== EXCERPT PROVIDED

Providing Solutions through Social Ecology

Published 28 Jul 2017

I am used to tough times and even tougher neighborhoods. Growing up in (???), it was a rather common sight to see street thugs bullying helpless passers-by without any apparent reason and logic. Once when I was eleven, I even witnessed an old woman courageously fighting for her hand bag against three well-bodied men perhaps twice her weight, in plain view and in broad daylight. This incident resulted, as I had later seen in the evening news, in the old lady’s hospitalization due to two life-threatening chest stab wounds.

This incident, rather, this injustice that befell that old woman had lingered long in my young mind then. Universal truths about ideologies dealing with life’s beauty, equality for all, and respect among fellowmen started to be questioned in my eleven-year old mind, triggering an endless tumbling of dominoes that I had once believed to be essential truths; like the loss of innocence, or the unfolding of the harsh realities of life. Things that are real, things that just has to be accepted.

After finishing high school, and perhaps because of the fact that the injustice done to the old woman in my childhood had still been constantly troubling my measure on the concepts of equality, I decided to join the United States Army. I personally had two purposes for this undertaking: firstly, to serve the interest of my country and fellow Americans in security matters; and second, to be certain, by experiencing firsthand, whether the beliefs that were destroyed in my childhood years have a ghost of a chance of being redeemed.

My tour of duty in Iraq was the turning point, the awakening of some emotions, rather, of a spiritual hunger in me triggered by the oppressions and bedlam I had witnessed in a far-away land, where human lives seem not as important and as sacred as it should be, and human rights, as enjoyed by Americans and other democratic societies, simply was nonexistent. Iraq is a nation where their President, no less, can order his military to annihilate populations of entire towns of his constituents in pursuit of his experimentations on Biological Warfare; where their military invades another independent nation, much smaller and weaker than them, for reasons of centuries-old and perhaps already-forgotten territorial disputes, and simply because of their being a more affluent nation than his, and the murders committed by the military count as heroic deeds.

The anarchy in Iraq continued even after their President’s overthrow. Nay, the killings, be it political, religious, or personal in nature had even increased to exponential figures after the political transition of power, resulting in the deaths of thousands of our American soldiers in the supposed contained area. This fact, I must admit, brought me to question the effectiveness of the process I had chosen to instigate changes in society; that in spite of the dedication and honor our soldiers have shown in effecting that change, some even making the ultimate sacrifice, there might be some other way more effective than what military means could ever achieve. My second purpose seemed to be in peril from being redeemed.

In all of my Army experiences, both in actual combats and in theoretical briefings and seminars, it is evident that all hostilities had one cause of conflict: domination. Be it gender-based, as when a male dominates a female; in basic social structures, such as in clan wars practiced until today in some developing countries; or even when nations are concerned, such as what are experienced in modern wars; one’s domination over the weaker one has always been the root cause. Problems, which I came to believe, if solved at the very root, would eventually put an end to all major wars in mankind’s history.

====
== EXTRACTED RECORDS

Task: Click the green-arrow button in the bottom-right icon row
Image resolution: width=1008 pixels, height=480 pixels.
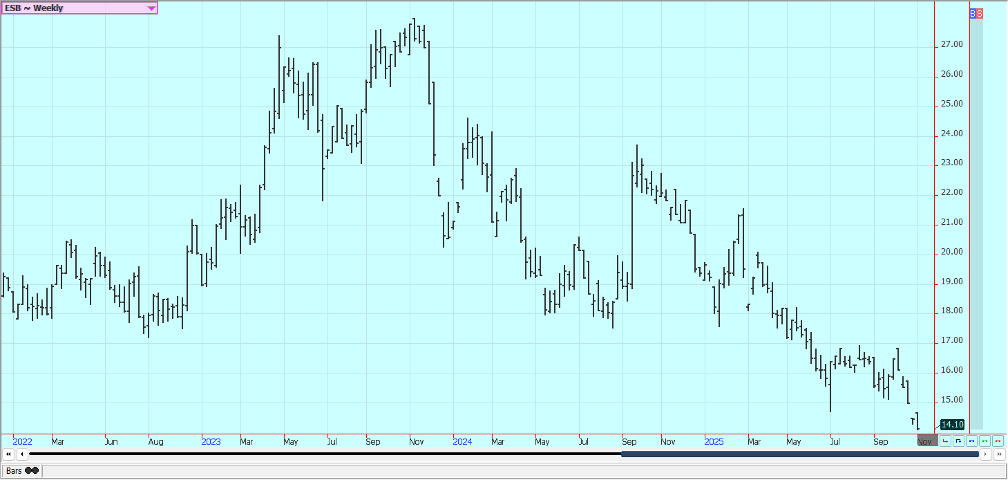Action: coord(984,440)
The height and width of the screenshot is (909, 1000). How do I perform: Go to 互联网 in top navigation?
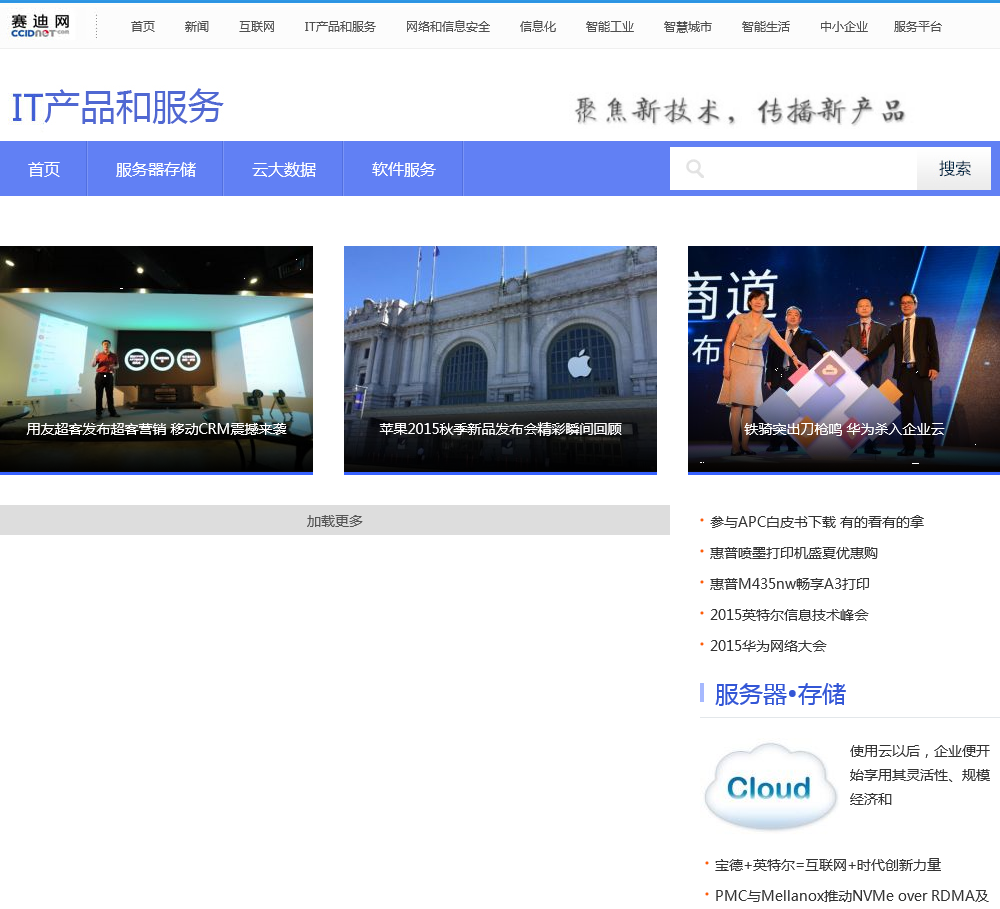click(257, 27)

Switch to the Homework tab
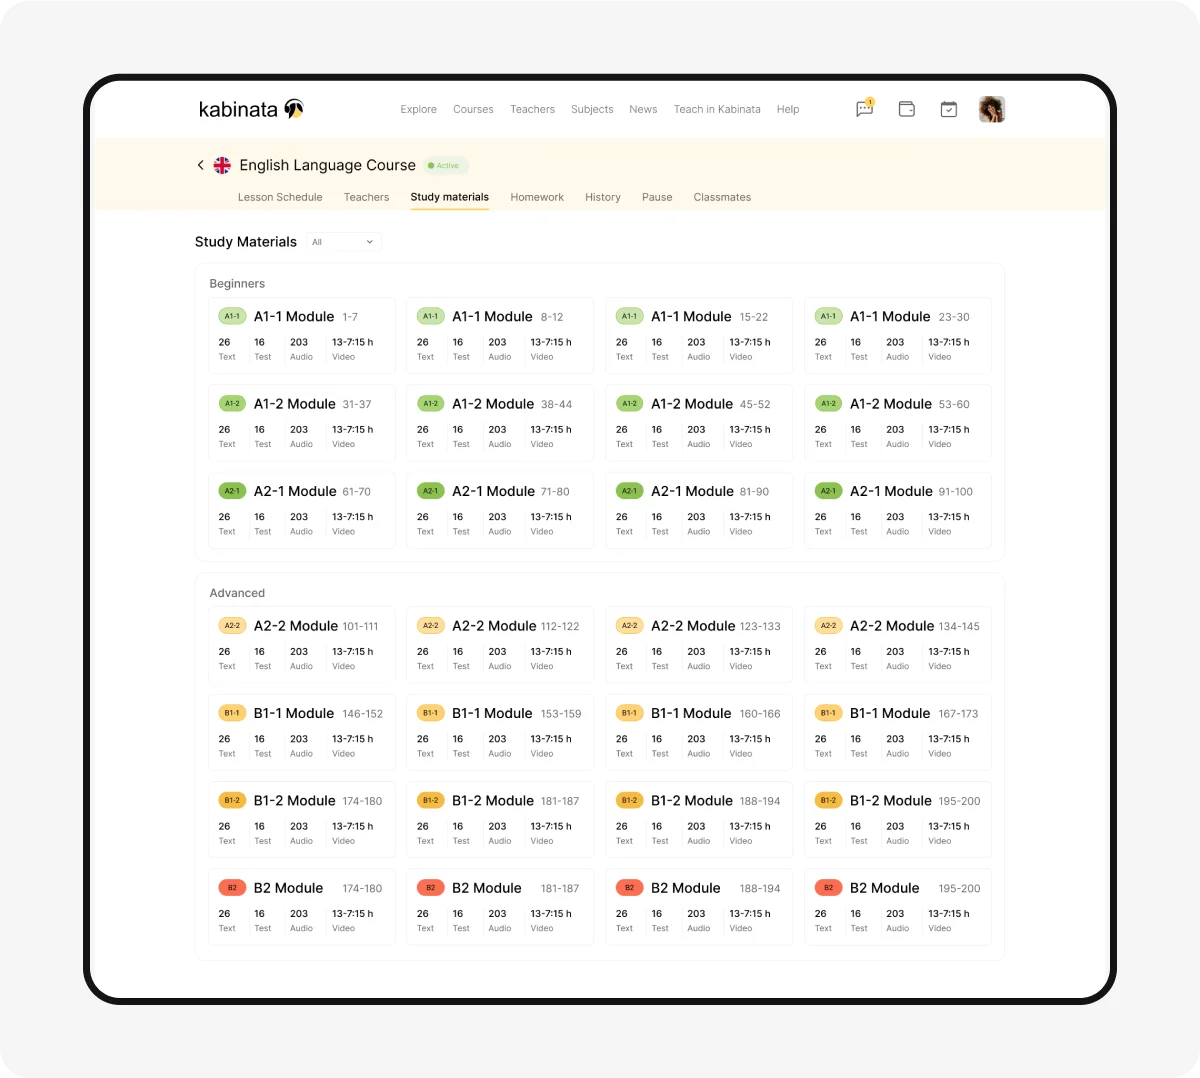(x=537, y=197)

====
== EXTRACTED RECORDS

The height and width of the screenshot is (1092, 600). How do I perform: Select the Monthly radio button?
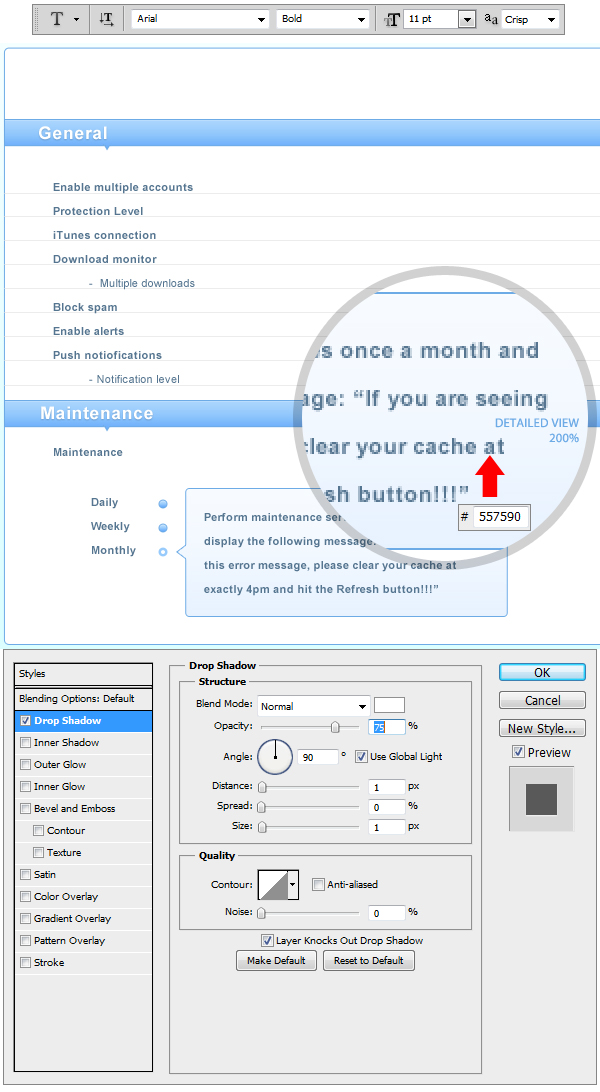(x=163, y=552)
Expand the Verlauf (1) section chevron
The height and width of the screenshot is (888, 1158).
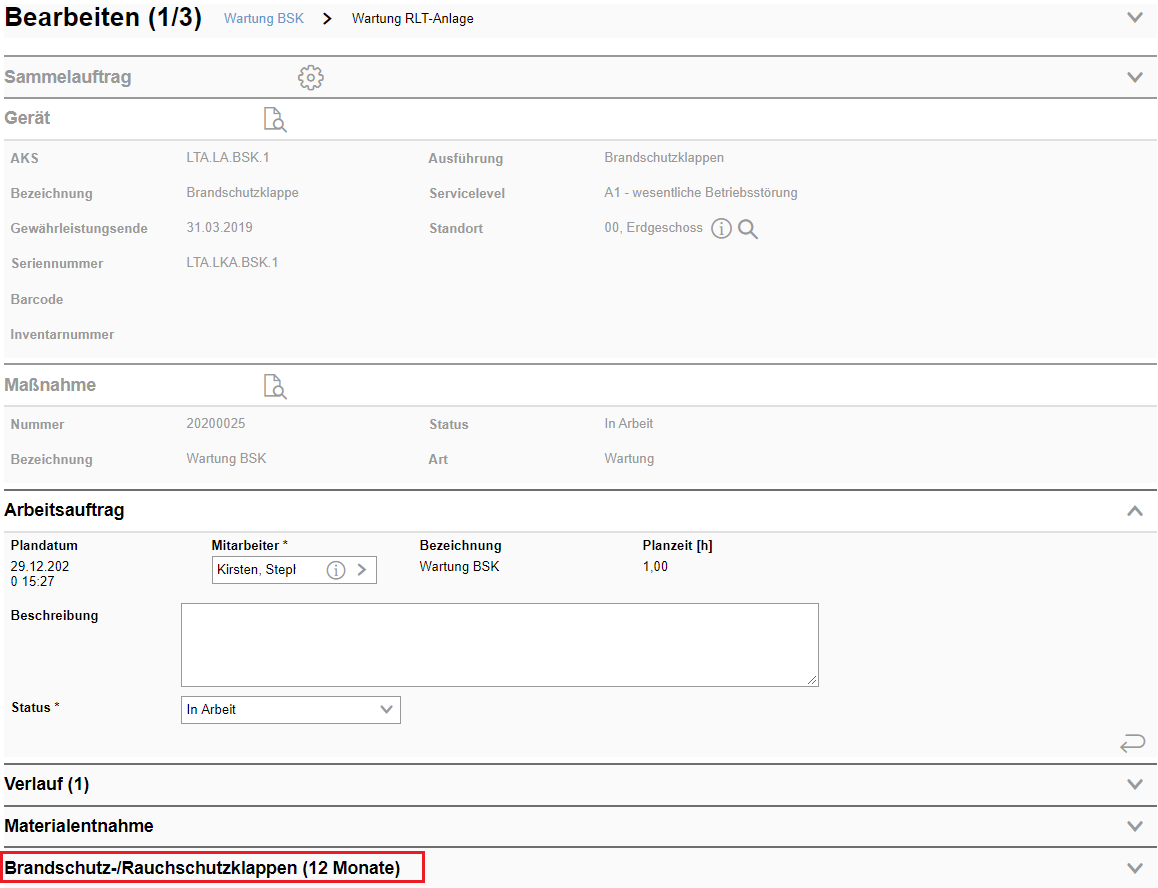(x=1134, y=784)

====

*WORK INSTRUCTIONS*.
1. List every kind of killing that the essay on social ecology says increased in Iraq after the political transition of power.
2. Repeat the passage of the essay on social ecology between "After finishing high" and "of being redeemed.", inclusive.
The items have no connection to the text they follow.

*RESPONSES PER TASK*.
1. political, religious, personal

2.
After finishing high school, and perhaps because of the fact that the injustice done to the old woman in my childhood had still been constantly troubling my measure on the concepts of equality, I decided to join the United States Army. I personally had two purposes for this undertaking: firstly, to serve the interest of my country and fellow Americans in security matters; and second, to be certain, by experiencing firsthand, whether the beliefs that were destroyed in my childhood years have a ghost of a chance of being redeemed.